CHICAGO POLICE SGT. NICHOLAS VASSELLI, Star # 2213, et al.,

Defendants.

MEMORANDUM OPINION AND ORDER After felony charges against him were dropped in a prior criminal case, Plaintiff Antonio Walls sued several Chicago police officers and the City of Chicago alleging excessive force, conspiracy, deprivation of liberty, and malicious prosecution under Illinois law and 42 U.S.C. § 1983. During discovery, Walls subpoenaed the Cook County State’s Attorneys’ Office (“CCSAO”) for the criminal file in his case. Walls now moves to compel production of certain materials responsive to that subpoena but withheld by CCSAO as privileged. For the reasons set out below, the Court enters and continues Walls’s motion pending in camera review of the withheld document. Background In his complaint, Walls alleges that on May 2, 2018, the Defendant Chicago Police Officers violently tackled and beat him while responding to a 911 call, resulting in several injuries including a broken arm. Walls alleges that the Defendant Officers then conspired to cover up their use of excessive force by fabricating evidence and filing false police reports, which resulted in Walls being charged with felony Aggravated Battery to a Police Officer. The felony charge was dismissed on June 11, 2019, and Walls pleaded guilty to criminal damage to property and was sentenced to probation. R. 58-4.

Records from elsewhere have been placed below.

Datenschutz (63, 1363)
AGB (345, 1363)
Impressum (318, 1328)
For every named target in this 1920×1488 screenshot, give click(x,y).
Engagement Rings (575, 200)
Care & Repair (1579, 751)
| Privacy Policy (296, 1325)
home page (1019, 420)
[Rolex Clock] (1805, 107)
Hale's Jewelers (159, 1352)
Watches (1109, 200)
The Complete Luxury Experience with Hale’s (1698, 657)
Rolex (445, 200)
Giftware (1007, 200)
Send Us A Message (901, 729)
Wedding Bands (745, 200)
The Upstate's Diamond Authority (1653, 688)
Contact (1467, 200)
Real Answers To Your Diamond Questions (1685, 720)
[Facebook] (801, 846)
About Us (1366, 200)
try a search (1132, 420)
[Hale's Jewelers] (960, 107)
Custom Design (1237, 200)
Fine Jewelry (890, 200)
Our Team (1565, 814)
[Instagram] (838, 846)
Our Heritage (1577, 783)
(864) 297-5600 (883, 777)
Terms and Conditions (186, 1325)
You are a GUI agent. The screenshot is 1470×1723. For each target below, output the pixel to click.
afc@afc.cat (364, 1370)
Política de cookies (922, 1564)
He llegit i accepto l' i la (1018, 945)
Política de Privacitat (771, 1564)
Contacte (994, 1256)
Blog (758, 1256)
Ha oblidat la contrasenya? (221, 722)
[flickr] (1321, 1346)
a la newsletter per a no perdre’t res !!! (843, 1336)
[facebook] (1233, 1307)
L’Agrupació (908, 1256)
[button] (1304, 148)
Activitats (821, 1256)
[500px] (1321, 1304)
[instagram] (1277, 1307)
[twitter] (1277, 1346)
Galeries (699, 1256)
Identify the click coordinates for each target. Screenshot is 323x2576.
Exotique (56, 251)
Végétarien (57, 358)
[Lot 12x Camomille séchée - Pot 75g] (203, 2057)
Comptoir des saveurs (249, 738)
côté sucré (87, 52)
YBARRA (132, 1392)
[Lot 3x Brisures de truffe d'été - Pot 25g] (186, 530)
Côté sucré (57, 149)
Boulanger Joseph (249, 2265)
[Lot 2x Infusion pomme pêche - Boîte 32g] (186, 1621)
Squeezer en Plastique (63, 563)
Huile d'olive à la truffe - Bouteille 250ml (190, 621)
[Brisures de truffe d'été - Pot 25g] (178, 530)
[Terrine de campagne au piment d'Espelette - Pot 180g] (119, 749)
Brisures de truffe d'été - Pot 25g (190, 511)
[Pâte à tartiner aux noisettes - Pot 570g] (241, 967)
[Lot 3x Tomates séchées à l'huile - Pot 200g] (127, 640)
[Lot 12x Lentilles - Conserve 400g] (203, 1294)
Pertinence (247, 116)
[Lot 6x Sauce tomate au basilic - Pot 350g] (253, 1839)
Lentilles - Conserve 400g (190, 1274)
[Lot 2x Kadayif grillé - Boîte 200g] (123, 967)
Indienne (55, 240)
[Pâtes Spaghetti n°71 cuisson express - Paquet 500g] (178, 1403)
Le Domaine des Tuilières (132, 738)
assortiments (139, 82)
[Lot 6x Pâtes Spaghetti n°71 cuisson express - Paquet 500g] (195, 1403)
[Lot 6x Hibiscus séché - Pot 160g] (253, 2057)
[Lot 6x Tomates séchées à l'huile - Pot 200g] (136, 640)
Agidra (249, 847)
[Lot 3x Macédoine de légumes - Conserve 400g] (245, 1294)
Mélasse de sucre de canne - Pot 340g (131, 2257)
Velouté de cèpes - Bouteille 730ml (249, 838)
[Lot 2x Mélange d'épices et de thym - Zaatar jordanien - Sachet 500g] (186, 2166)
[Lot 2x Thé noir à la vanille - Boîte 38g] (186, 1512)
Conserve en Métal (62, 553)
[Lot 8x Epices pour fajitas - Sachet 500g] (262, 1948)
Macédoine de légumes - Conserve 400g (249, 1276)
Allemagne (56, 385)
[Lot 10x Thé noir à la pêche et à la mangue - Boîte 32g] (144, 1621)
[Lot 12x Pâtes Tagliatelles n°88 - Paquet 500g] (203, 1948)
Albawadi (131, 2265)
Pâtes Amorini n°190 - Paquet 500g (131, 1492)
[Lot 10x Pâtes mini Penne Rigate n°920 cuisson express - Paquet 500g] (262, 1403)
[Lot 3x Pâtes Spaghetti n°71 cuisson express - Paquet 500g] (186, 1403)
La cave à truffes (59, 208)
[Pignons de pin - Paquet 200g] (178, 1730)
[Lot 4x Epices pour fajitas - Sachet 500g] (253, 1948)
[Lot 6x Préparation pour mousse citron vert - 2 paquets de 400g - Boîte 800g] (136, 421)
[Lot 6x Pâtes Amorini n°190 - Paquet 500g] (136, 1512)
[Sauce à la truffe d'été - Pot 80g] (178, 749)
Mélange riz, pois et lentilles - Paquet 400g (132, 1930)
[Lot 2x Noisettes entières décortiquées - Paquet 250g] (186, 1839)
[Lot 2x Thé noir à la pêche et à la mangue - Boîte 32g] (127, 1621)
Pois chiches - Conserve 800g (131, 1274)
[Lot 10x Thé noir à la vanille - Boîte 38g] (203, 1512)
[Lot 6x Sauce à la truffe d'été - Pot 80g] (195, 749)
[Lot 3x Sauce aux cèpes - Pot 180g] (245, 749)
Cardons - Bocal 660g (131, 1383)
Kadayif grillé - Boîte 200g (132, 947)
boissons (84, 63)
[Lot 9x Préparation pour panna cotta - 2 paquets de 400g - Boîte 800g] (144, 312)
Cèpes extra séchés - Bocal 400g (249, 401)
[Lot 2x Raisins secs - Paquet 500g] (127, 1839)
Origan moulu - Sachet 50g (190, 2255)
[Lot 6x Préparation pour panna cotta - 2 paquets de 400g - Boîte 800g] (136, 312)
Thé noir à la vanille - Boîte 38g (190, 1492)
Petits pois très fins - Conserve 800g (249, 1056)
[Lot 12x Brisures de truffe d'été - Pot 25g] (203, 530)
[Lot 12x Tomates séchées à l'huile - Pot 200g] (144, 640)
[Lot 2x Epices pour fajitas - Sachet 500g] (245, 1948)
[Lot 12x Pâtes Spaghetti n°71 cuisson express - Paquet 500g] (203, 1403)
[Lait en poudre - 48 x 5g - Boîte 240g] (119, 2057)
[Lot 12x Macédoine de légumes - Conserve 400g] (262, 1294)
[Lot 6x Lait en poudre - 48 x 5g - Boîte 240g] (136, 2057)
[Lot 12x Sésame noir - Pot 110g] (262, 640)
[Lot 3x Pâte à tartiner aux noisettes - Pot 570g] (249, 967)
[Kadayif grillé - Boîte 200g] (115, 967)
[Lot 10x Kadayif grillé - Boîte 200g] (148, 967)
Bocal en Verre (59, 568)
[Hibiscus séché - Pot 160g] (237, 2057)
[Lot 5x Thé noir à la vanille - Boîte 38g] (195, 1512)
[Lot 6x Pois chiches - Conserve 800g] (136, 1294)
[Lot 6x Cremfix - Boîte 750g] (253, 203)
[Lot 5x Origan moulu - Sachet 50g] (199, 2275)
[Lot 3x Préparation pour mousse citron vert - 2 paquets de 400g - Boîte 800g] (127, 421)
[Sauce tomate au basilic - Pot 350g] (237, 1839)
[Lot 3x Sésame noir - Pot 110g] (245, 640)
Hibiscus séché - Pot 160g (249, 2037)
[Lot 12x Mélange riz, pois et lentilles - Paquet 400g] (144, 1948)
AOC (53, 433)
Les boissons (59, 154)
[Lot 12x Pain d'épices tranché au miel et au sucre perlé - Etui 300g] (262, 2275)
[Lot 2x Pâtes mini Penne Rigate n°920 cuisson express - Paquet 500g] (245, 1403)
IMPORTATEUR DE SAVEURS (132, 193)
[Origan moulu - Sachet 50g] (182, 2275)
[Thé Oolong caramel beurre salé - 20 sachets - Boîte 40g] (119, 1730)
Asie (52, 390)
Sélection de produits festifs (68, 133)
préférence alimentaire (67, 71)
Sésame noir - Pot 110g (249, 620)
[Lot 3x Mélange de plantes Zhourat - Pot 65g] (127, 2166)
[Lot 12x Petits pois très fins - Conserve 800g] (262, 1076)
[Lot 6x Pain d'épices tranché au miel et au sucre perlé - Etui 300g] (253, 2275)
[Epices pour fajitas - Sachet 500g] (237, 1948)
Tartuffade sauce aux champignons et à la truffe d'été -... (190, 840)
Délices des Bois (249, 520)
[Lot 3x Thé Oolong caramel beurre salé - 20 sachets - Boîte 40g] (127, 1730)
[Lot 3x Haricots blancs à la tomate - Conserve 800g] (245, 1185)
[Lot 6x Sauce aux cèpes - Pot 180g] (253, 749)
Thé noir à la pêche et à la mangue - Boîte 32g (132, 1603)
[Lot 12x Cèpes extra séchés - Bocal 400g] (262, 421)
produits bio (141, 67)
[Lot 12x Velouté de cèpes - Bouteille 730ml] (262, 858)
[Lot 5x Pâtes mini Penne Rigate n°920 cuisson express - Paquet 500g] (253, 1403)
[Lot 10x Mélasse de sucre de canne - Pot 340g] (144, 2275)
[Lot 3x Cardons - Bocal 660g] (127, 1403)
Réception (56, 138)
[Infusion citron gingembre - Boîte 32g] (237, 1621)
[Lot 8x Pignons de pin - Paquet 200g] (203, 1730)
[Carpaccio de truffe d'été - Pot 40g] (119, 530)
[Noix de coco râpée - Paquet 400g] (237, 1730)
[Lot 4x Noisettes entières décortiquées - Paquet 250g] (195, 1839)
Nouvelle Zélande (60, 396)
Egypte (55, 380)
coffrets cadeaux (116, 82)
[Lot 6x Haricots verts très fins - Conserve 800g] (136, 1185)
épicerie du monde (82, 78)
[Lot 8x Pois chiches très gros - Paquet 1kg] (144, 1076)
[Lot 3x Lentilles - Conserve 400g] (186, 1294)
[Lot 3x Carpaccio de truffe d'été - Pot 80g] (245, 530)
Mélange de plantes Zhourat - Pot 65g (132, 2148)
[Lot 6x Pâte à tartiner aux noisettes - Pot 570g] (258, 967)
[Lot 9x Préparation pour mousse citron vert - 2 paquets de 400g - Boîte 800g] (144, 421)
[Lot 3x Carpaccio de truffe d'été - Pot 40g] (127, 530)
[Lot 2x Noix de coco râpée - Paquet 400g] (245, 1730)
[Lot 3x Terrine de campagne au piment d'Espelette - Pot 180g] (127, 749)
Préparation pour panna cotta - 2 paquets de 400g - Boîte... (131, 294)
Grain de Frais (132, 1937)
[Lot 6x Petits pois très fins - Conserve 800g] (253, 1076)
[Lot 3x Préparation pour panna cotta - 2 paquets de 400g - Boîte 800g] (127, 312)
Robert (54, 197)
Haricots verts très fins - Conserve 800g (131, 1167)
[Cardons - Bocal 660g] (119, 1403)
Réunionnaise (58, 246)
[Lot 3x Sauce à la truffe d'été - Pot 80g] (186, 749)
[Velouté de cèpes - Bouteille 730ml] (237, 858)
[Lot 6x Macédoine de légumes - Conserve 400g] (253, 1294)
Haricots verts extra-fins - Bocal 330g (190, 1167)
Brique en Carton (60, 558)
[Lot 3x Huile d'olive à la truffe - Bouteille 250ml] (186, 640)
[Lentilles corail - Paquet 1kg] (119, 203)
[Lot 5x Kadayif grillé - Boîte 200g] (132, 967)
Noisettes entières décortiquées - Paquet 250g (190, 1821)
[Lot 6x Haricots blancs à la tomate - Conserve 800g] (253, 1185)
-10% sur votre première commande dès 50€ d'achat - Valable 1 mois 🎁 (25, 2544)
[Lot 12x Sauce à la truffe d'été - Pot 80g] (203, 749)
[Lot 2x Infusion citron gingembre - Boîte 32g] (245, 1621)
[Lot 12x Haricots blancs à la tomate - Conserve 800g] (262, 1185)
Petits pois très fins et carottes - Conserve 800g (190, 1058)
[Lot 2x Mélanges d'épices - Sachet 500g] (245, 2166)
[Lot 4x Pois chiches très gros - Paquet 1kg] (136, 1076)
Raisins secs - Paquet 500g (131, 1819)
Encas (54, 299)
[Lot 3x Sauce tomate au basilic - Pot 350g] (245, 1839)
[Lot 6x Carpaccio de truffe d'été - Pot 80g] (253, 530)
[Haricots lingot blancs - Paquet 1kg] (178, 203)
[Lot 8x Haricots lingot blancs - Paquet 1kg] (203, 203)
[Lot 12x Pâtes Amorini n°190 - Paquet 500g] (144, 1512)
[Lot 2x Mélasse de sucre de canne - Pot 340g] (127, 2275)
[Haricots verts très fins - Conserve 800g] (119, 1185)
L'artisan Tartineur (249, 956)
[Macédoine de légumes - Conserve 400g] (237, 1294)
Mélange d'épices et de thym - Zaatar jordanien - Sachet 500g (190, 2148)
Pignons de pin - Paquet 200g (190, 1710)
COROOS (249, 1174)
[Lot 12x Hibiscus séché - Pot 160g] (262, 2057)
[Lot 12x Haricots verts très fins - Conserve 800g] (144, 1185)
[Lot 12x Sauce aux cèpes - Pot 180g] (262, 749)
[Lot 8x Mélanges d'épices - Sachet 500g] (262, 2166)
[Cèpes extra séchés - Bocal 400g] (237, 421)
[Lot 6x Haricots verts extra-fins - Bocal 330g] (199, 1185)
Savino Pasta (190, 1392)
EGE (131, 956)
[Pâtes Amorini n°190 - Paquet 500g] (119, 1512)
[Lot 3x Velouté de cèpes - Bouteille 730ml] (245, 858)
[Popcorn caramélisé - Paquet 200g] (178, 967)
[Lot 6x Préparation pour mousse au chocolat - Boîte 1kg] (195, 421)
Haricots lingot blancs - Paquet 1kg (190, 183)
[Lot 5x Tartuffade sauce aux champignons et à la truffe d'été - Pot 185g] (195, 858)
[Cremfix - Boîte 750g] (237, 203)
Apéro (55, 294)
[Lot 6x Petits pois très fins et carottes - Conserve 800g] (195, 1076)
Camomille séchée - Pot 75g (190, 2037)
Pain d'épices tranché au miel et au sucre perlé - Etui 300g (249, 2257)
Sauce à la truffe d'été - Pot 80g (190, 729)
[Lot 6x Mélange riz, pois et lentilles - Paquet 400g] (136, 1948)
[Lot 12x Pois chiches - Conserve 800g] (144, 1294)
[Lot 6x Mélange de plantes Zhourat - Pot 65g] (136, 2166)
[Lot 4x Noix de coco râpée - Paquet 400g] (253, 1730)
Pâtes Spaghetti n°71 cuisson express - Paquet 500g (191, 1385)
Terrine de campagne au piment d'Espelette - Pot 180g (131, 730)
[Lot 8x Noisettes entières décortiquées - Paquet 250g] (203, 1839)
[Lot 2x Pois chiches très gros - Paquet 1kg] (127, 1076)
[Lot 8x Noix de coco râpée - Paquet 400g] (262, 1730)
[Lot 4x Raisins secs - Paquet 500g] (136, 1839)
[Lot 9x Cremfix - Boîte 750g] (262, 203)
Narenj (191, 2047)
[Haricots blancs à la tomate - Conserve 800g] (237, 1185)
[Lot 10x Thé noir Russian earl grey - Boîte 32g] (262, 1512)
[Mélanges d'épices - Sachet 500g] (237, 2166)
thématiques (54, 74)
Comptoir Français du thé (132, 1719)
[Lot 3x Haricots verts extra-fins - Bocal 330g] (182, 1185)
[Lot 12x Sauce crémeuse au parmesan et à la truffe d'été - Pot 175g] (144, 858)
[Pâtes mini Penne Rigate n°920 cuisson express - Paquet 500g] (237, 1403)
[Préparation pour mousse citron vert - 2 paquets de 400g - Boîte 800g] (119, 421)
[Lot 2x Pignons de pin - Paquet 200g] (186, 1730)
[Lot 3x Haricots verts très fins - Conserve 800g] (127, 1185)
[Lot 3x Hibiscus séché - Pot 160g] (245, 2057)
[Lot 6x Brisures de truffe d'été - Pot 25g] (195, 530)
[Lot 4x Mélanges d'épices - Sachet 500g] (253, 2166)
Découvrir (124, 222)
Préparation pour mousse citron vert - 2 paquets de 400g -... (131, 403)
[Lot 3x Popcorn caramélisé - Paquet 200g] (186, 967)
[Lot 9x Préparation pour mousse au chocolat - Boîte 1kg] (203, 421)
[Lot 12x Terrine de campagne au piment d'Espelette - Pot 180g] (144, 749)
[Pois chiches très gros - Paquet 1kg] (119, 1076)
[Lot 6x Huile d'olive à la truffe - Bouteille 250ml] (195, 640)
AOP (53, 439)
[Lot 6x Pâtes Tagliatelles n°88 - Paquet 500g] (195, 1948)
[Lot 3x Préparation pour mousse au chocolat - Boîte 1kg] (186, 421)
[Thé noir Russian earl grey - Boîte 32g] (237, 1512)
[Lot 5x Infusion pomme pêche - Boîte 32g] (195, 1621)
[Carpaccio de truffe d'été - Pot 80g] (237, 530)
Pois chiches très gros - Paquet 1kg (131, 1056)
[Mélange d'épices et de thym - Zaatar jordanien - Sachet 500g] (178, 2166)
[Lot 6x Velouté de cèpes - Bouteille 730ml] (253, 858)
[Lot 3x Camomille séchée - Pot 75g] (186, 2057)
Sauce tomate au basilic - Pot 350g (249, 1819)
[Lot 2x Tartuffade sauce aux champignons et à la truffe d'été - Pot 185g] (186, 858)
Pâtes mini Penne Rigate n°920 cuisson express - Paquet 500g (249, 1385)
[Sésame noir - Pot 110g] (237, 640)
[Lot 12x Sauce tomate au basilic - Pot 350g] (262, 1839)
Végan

Walls filed this lawsuit on September 30, 2019. On November 29, 2021, Walls subpoenaed the CCSAO’s criminal file for his aggravated battery prosecution. On December 15, 2021, the CCSAO returned responsive materials to Walls, along with a two-page privilege log. The privilege log was not initially accompanied by an affidavit but claimed privilege over certain handwritten notes under the “Common Law Privilege of Work Product.”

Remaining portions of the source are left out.